Meurtre dans la rue Yablunska
Le 5 mars, à l’extrémité nord-est de la rue Yablunska, un homme qui a souhaité garder l’anonymat et son gendre, Roman, étaient cachés dans leur sous-sol avec leur famille à cause de l’intensité des tirs d’artillerie et des fusillades dans le secteur. Vers 16h30, a raconté cet homme, quand les tirs se sont calmés, ils ont ouvert leur portail pour évaluer les dégâts. Alors que Roman sortait de la cour, son beau-père a entendu un bruit sourd et a vu Roman tomber au sol. « Je me suis approché de lui et lui ai demandé si cela allait, et il s’est mis à gémir », a dit cet homme. « Et j’ai vu que tout le côté gauche de son manteau était arraché. »
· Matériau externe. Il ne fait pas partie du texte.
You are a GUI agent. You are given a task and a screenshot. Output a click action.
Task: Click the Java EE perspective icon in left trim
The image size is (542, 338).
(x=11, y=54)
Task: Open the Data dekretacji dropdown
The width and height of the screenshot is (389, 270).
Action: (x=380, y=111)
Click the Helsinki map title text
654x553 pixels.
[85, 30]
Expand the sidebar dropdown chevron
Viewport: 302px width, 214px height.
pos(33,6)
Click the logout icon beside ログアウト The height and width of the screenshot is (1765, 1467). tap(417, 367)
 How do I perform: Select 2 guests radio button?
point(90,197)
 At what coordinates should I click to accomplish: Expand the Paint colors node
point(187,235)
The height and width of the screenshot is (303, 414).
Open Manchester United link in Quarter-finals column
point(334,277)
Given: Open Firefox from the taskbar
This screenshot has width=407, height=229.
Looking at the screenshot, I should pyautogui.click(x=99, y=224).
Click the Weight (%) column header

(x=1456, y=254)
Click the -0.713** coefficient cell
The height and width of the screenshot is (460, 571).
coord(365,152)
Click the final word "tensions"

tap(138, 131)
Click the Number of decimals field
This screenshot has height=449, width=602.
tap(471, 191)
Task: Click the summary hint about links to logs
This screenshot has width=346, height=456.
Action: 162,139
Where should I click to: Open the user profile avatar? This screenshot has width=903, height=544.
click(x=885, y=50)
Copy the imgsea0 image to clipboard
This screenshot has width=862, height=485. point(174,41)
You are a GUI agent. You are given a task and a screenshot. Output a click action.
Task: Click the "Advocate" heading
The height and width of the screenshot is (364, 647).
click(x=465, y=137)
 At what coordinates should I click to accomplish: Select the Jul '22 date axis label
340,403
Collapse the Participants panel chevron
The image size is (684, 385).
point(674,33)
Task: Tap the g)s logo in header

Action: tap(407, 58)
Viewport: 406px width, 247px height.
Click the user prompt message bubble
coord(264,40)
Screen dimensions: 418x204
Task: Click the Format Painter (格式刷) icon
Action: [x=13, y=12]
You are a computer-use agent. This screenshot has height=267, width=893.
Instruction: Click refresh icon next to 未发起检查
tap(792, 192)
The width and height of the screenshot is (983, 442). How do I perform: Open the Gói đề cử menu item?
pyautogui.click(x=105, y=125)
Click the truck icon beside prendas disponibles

Avec l’aide d’un autre membre de la famille, il a immédiatement transporté Roman dans la maison. La belle-sœur de Roman, Tetiana, a déclaré qu’ils avaient vainement essayé d’appeler un hôpital et les forces de défense territoriale ukrainiennes pour demander de l’aide. Roman a souffert toute la nuit et est mort le lendemain matin vers 8h00. La famille l’a enterré dans une fosse peu profonde dans leur cour. Les autorités locales ont enlevé le corps le 6 avril.
Blessé par balle alors qu’il fumait dans son appartement
Un habitant de Boutcha, Nikolaii, a affirmé que les forces russes avaient tiré sur lui et sur trois membres de sa famille vers 16h00 le 7 mars, alors qu’ils étaient sur le balcon de leur appartement situé au sixième étage, où ils étaient sortis pour fumer. Nikolaii et sa sœur, Iushenko Iryna, ont indiqué qu’un projectile avait transpercé le vitrage du balcon situé sur le mur extérieur de cet immeuble orienté au nord-est et avait frappé le mari d’Iryna, Vasyl Yushenko, 32 ans, juste au moment où il allait allumer sa cigarette. La balle lui a traversé la gorge et a poursuivi sa course dans la pièce menant au balcon, où deux enfants étaient assis.
La famille a immédiatement tiré Vasyl hors de portée du vitrage entourant le balcon, a indiqué Nikolaii. Quelques minutes plus tard, un autre tir a frappé le vitrage à moins de 10 centimètres du premier impact. La seconde balle est allée se loger dans une armoire en bois située dans la pièce menant au balcon. Un voisin a prodigué les premiers soins d’urgence à Vasyl et a réussi à lui sauver la vie, a déclaré Iryna. Le lendemain, Nikolaii, Iryna et deux voisins ont placé Vasyl dans une brouette et l’ont emmené à l’hôpital, situé à 2,5 kilomètres. Par la suite, il a été évacué vers Kiev, où il a été opéré à deux reprises, puis remis à sa famille.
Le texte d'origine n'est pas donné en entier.